Personalmente, ho condiviso l’entusiasmo delle autorità locali e provinciali che domenica 5 settembre hanno presentato a un’interessata platea l’iniziativa di recupero e riqualificazione del sito dismesso, proprio in vista dell’Expo. Nella cornice dell’ex stabilimento, resa affascinante dalle luci del tramonto all’esterno e da una strategica illuminazione degli androni all’interno, si è parlato di conservazione, recupero, riconversione e rivalorizzazione di una rimanenza architettonica unica nella sua natura. La struttura, composta da muri alti, colonnati, cunicoli, due camini che sfiorano i quaranta metri e altri quattro monchi, appare tutt’oggi la scenografia ideale per fare dell’edificio un tempio della tradizione.

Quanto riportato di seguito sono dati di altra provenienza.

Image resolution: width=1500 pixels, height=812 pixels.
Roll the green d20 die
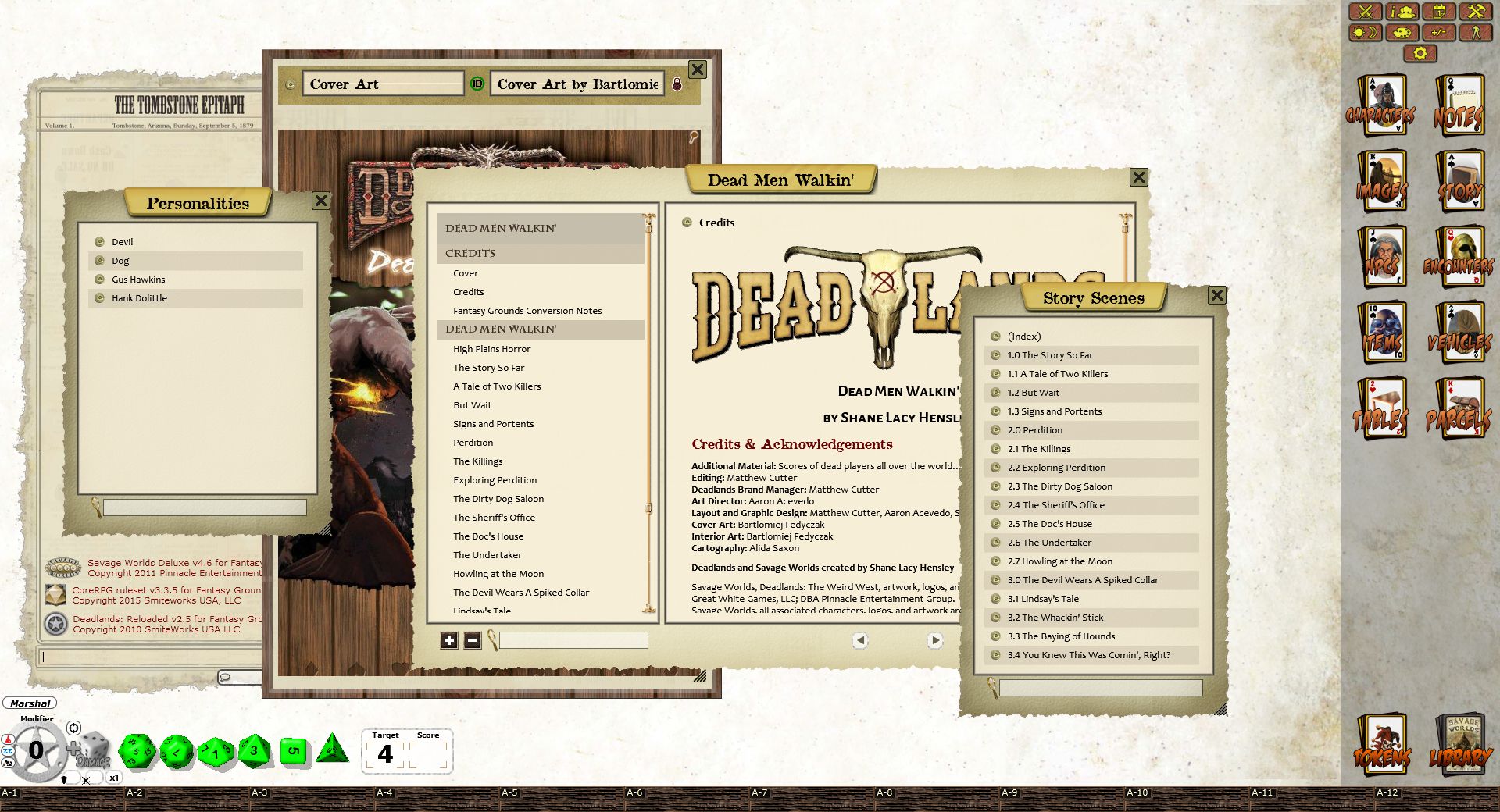point(140,751)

Mi è apparsa evidente la volontà delle autorità locali di fare del peculiare monumento di Alzano Lombardo il simbolo di una rinnovata spinta progettuale e dell’impegno condiviso nel recuperare e trasmettere quei contenuti preziosi ancora celati sotto polvere e ruggine. L’obiettivo è quello di creare una scena nuova, che possa essere animata grazie agli investimenti favoriti dall’evento Expo –si tratta di trenta milioni di euro.

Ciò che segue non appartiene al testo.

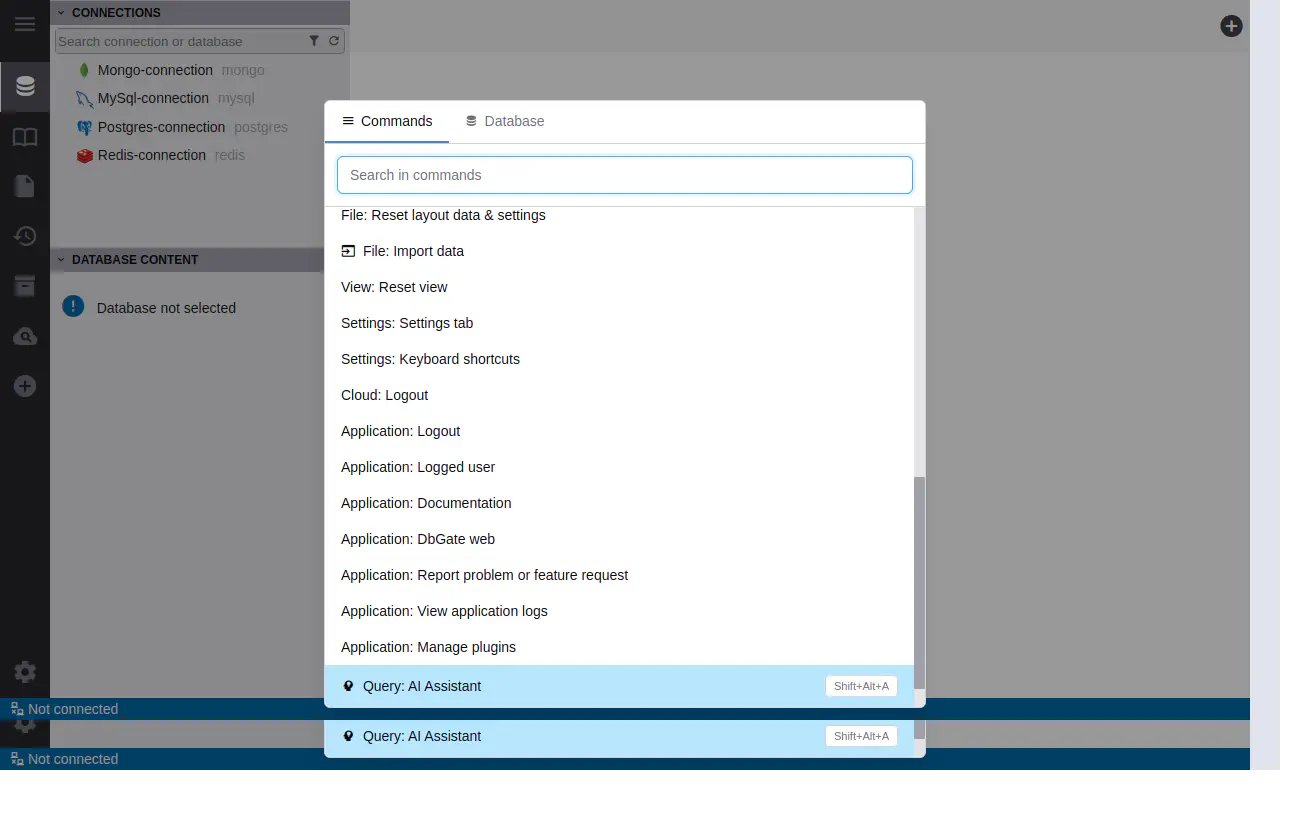Open the hamburger menu icon

click(x=25, y=25)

A questo proposito, Philippe Daverio, storico dell’arte presente ad animare l’incontro, ha evidenziato il fatto che l’epoca attuale sperimenta la transizione verso un nuovo “cristianesimo produttivo”: fabbriche chiuse e ormai prive di funzione economica diventano nuove scenografie, non più spazi dedicati all’industria ma siti per l’elaborazione e divulgazione della conoscenza. E perché non condividere quanto detto: i valori di ieri, che riaffioreranno grazie al recupero dell’ex fabbrica come luogo di formazione, devono diventare esempio per rendere più solidi i valori di oggi.

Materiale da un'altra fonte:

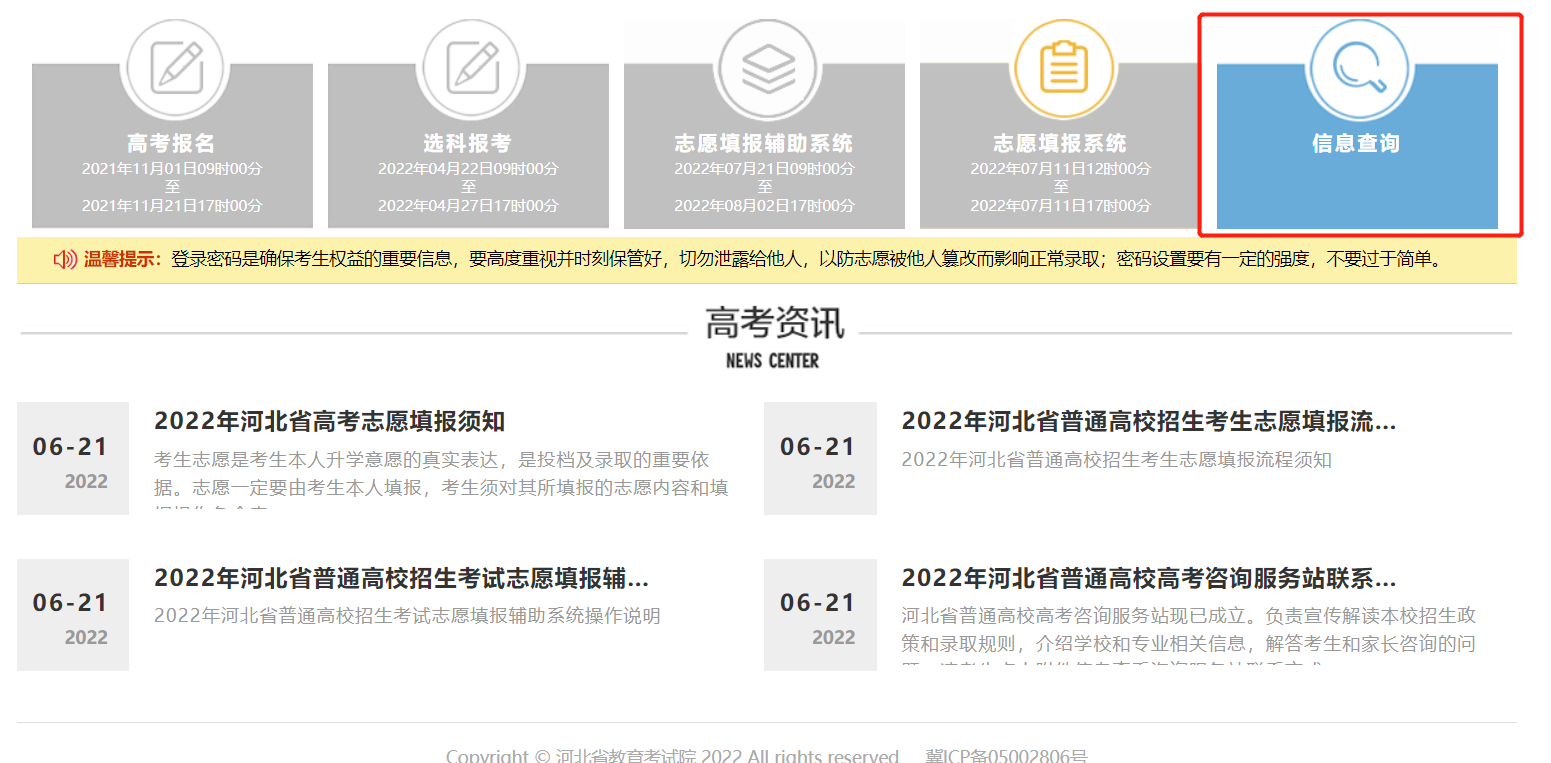Image resolution: width=1551 pixels, height=763 pixels.
Task: Open the blue 信息查询 tile label
Action: [x=1355, y=143]
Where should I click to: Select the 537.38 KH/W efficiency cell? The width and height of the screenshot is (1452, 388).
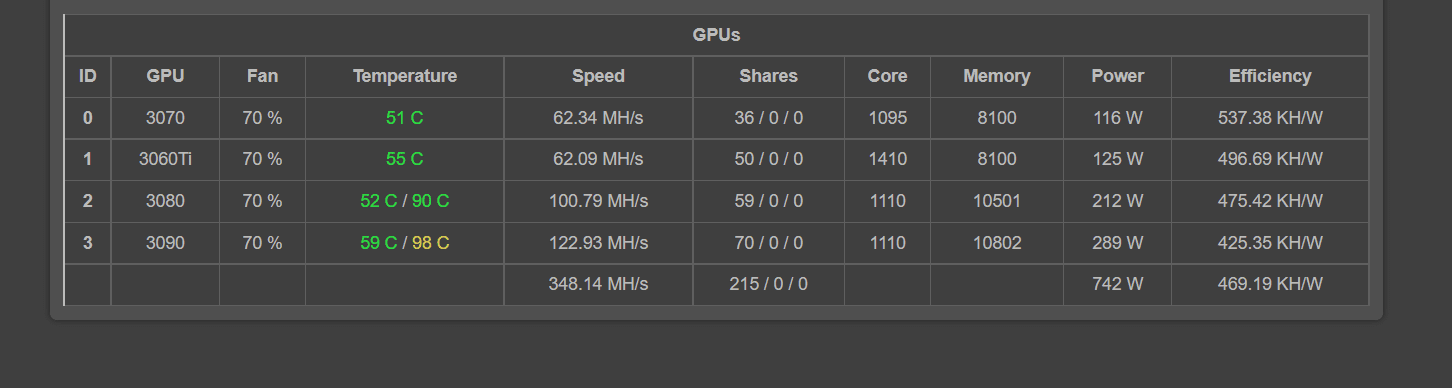(1270, 118)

Con il suo solito brio Daverio ha poi tratteggiato alcune interessanti suggestioni che richiederanno tuttavia una maggiore concertazione tra le varie forze in gioco. Certo è che fare dello scheletro del cementificio il “santuario delle buone pratiche del passato” non potrà limitarsi a una mera operazione anacronistica. Al contrario, occorrerà concentrarsi sull’identità del luogo nella piena consapevolezza della sua dinamicità, affinché l’esempio del passato possa essere il punto di partenza di un percorso di formazione al passo con i tempi. Prescindere dalle logiche museali è infatti fondamentale per cogliere al meglio le esigenze di un tessuto urbano che cresce e si trasforma tra tradizione e globalizzazione, dove la conservazione dell’identità locale si confronta con l’esigenza di innovarsi sull’onda delle dinamiche globali legate ai grandi eventi.